# [Suche] Programm zur Erstellung eines Ablaufdiagramms



## Krumnix (8 Juni 2011)

Hallo.

In meiner Firma werden alle Funktionen in Textform geschrieben.
Das würde ich jetzt gerne langsam ändern, da viele Dienstleister immer
wieder Fragen stellen, da man den Text ja unterschiedlich interpretieren kann.

Nun bin ich auf der Suche nach einem guten Ablaufdiagrammerstellungsprogramm .

Welche sind da zu empfehlen?
Unserer Anlagen und somit auch die Software sind im stetigen Wandel.
Es sollte also eine Software sein, die leicht und schnell neue Schritte hinzufügen
oder alte löschen kann.

Danke für Tipps!


----------



## bike (8 Juni 2011)

Da fallen mir Visio oder OO Draw ein.
Das eine kostet Geld, das andere ist etwas gewöhnungsbedürftig in der Bedienung, aber dann geht dies gut.


bike


----------



## marlob (8 Juni 2011)

http://www.yworks.com/en/products_yed_about.html
oder
http://dia-installer.de/


----------



## S7Roland (8 Juni 2011)

marlob schrieb:


> http://www.yworks.com/en/products_yed_about.html
> oder
> http://dia-installer.de/


 
sehen beide interessant ausm mit welchem arbeitest DU und was kannst Du diesbezüglich sagen, Benutzerfreundlichkeit, Bedienbarkeit etc. und können bei beiden z.B. Visio Diagramme importiert werden ?

Groetjes

S7Roland


----------



## NochEinProgrammierer (9 Juni 2011)

Wenn es um reine Programmablaufplänen (PAP) geht ist dieses evtl. auch interessant:

papdesigner 

vom Georg Simon Ohm Berufskolleg.

Einach zu handhaben und kostenlos (für den privaten Gebrauch).


----------



## vierlagig (9 Juni 2011)

NochEinProgrammierer schrieb:


> Wenn es um reine Programmablaufplänen (PAP) geht ist dieses evtl. auch interessant:
> 
> papdesigner
> 
> ...





> Ich nutze PapDesigner und mit PapDesigner erstelltes Bildmaterial ausschliesslich
> und zweifelsfrei für private Zwecke mit nicht kommerziellem Hintergrund.



gut, du hast die zeile jetzt noch angebaut... man könnte es "ungeeignet" nennen...


----------



## marlob (9 Juni 2011)

■ **Datenzeilen**
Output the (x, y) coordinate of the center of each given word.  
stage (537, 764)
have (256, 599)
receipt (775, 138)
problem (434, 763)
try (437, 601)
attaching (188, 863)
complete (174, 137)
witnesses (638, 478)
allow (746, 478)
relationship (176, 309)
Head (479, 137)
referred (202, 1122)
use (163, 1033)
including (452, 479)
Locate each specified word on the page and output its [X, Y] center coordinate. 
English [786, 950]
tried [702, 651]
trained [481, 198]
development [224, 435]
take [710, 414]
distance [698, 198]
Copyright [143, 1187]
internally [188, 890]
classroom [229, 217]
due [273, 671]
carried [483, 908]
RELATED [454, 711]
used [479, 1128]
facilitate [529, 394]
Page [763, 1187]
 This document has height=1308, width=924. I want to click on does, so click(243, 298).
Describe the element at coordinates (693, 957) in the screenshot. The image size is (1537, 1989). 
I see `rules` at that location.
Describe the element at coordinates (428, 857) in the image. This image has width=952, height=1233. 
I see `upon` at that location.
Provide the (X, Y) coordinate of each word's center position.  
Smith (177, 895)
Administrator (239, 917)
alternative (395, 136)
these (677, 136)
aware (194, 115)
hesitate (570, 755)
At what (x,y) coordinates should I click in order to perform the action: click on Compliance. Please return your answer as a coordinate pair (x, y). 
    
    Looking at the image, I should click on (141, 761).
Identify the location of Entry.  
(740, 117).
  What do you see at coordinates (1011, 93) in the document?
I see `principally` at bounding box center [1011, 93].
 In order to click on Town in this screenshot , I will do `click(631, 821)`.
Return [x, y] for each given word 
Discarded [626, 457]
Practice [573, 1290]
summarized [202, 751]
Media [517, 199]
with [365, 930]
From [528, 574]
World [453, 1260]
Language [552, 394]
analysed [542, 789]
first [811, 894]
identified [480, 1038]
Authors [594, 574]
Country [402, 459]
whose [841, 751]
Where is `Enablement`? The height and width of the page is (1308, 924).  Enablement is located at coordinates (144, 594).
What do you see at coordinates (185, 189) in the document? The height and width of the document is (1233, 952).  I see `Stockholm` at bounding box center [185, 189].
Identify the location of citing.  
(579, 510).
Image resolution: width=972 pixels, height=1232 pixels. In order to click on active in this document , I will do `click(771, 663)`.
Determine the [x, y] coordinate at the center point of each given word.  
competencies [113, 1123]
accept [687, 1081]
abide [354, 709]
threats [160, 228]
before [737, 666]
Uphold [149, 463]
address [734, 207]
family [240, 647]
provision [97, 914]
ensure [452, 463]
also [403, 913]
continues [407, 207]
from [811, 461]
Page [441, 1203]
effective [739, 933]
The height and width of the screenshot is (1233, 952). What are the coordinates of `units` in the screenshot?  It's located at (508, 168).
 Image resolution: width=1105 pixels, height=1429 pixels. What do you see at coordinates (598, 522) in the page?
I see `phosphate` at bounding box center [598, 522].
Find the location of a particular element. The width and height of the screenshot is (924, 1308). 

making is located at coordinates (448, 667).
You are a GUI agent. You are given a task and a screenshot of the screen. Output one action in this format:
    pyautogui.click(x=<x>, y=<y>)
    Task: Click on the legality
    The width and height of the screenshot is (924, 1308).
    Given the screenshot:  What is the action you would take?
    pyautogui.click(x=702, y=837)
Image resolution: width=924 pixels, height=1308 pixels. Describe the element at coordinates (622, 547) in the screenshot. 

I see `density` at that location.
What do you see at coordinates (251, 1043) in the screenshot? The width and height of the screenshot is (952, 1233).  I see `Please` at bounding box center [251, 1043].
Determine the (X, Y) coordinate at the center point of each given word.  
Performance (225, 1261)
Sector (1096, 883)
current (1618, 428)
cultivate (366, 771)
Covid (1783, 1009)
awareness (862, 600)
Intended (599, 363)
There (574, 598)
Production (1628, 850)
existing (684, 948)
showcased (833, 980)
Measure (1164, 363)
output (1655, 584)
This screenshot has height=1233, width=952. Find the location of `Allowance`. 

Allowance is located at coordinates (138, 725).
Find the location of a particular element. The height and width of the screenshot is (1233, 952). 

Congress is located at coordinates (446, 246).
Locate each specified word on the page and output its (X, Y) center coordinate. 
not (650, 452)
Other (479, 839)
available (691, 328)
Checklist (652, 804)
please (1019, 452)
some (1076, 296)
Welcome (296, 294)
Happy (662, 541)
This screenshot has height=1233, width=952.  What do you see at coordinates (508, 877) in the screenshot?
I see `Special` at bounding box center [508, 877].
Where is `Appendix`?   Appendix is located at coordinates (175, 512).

■ **Anforderung**
Schreibe im Forenthread alles von „Nun bin ich“ bis hinunter zu „Danke für Tipps!“ neu und setze dabei „Maschinen“ an die Stelle von „Anlagen“. Die Einträge werden hier nicht gebraucht.

■ **Lösung**
Nun bin ich auf der Suche nach einem guten Ablaufdiagrammerstellungsprogramm .

Welche sind da zu empfehlen?
Unserer Maschinen und somit auch die Software sind im stetigen Wandel.
Es sollte also eine Software sein, die leicht und schnell neue Schritte hinzufügen
oder alte löschen kann.

Danke für Tipps!